この章でははじめにベンゼンの歴史や特徴について簡単に紹介したあと、芳香族性を理解するためにまずエチレンというシンプルな分子で単結合や二重結合の源について見ていきましょう。
1-1.ベンゼンの化学構造
不明 – https://www.gettyimages.ie/detail/news-photo/german-organic-chemist-friedrich-august-kekule-von-news-photo/72242781, パブリック・ドメイン, リンクによる
ベンゼンという化合物は炭素が正六角形状につながった化合物で、亀の甲とも言われる分子です。名前は知らなくても以下の構造を見たことがある人はいるのではないでしょうか。

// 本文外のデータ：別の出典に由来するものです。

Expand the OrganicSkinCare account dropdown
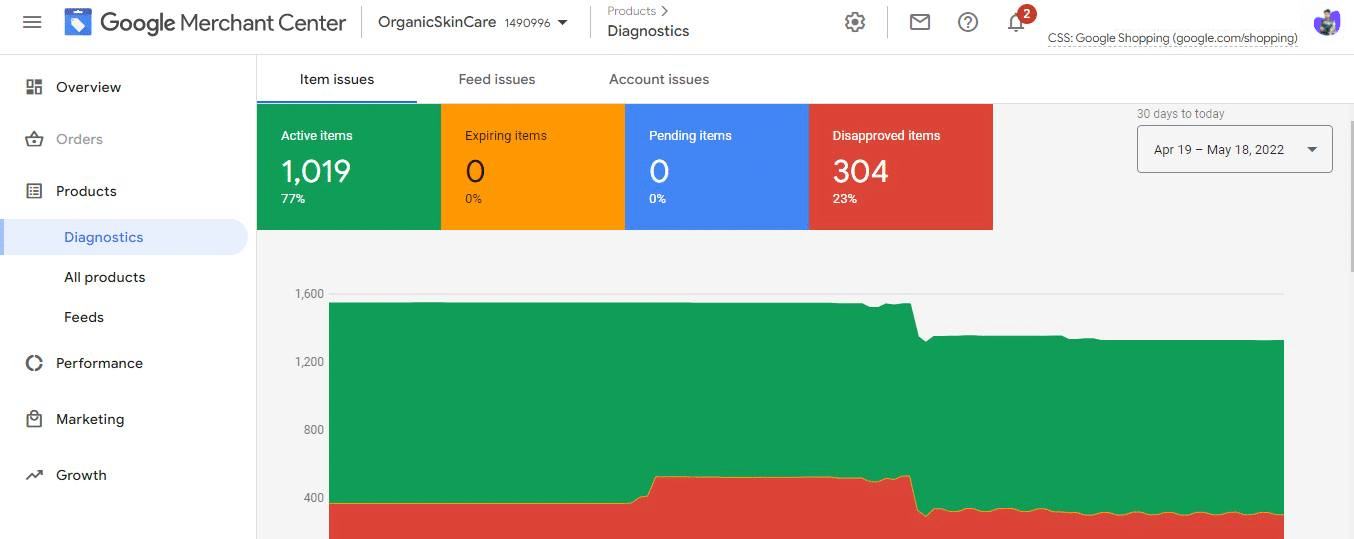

このベンゼンという化合物の構造は謎に包まれていましたが、ドイツのケクレという化学者がベンゼンの構造を明らかにしました。ちなみにケクレ本人が残した講演の記録によると、ケクレは教科書を書いている途中でうたた寝してしまい、そのときに見た夢をもとにベンゼンの構造を思いついたそうです。その夢では3本の蛇がお互いのしっぽに噛み付いて、蛇が正六角形を作っていたとか。本当に夢から思いついたのかはわかりませんが、夢からひらめきが生まれるというのは面白いエピソードですね。
さて先ほど紹介したベンゼンの化学構造を改めて見てみると正六角形の真ん中に点線で円が描かれていますね。この点線はどのような意味なのでしょうか。実はこのような書き方をするのはベンゼンの結合は通常の単結合、二重結合と異なる性質を持っているためです。この結合が「芳香族性」に関係しています。
1-2.シュレーディンガー方程式で分かる電子軌道

image by iStockphoto
ベンゼンの芳香族性を考えるためには最初に通常の共有結合を理解しなければなりません。そもそもなぜ原子同士で結合を作ることができるのでしょうか。原子同士が結合を形成して分子になるためには原子同士の電子の受け渡しが必要です。ここからは電子の受け渡しについて炭素2つと水素4つから作られているエチレン分子を題材にして量子化学的に考えていきます。
さて結合の形成や電子の受け渡しを量子化学的に考えるにはシュレーディンガー方程式と呼ばれる式を解かなければなりません。今回はシュレーディンガー方程式の数学的な話を割愛して結論だけお伝えしますが、この式を解くことで電子のエネルギー、空間分布(これらをまとめて電子軌道と呼びます)がわかります。
1-3.エチレンの電子軌道とπ電子
分子の軌道、結合とはシュレーディンガー方程式を解くことで得られる各原子の電子軌道の足し合わせのことです。例えばエチレンでは炭素が持つ3つの電子軌道と水素が1つ持つ電子軌道が重なり合ってsp2混成軌道と呼ばれる軌道ができます。
ところで結合に関与する炭素の電子軌道は全部で4つであり、sp2混成軌道では全ての軌道を使い切ってはいません。では2つの炭素それぞれに1つ余った電子軌道はどのように結合に関与するのでしょうか。余った電子軌道はそれぞれの炭素を中心にsp2混成軌道の面に対して垂直に存在しており、これをp軌道と呼んでいます。そして隣り合う原子にp軌道が存在するとp軌道同士の重なりによる新たにπ軌道と呼ばれる結合が形成され、実はこれがエチレンの二重結合のうちの一つの結合になるのです。